◆ **Assignment**: Scan the material below for the word "agent", then copy every line in which it appears.

◆ **Available data**:
◇ ◇ ◇ ◇ ◇

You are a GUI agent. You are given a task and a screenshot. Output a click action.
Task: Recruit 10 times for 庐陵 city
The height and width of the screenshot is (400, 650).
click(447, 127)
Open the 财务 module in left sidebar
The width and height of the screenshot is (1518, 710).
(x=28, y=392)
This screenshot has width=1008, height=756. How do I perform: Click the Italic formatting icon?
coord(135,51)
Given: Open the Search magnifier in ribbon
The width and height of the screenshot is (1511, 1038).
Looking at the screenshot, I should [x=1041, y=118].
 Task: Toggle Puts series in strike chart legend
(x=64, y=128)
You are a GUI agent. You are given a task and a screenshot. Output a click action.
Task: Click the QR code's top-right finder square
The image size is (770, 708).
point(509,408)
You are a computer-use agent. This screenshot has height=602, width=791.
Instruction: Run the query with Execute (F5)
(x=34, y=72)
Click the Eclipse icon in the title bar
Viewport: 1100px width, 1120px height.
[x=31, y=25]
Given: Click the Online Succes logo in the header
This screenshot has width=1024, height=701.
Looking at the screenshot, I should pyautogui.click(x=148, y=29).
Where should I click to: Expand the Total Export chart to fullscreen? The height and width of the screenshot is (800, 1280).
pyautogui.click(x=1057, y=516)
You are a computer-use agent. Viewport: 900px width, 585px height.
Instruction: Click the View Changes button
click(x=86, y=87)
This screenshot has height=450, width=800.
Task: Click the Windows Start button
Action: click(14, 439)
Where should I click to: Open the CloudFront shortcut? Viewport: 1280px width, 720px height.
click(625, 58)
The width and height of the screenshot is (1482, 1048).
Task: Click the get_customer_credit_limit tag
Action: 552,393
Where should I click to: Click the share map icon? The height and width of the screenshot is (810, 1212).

◇ ◇ ◇ ◇ ◇

◆ **Output of the task**:
You are a GUI agent. You are given a task and a screenshot. Output a click action.
You are a GUI agent. You are given a task and a screenshot. Output a click action.
You are a computer-use agent. This screenshot has height=602, width=791.
You are a computer-use agent. Viewport: 900px width, 585px height.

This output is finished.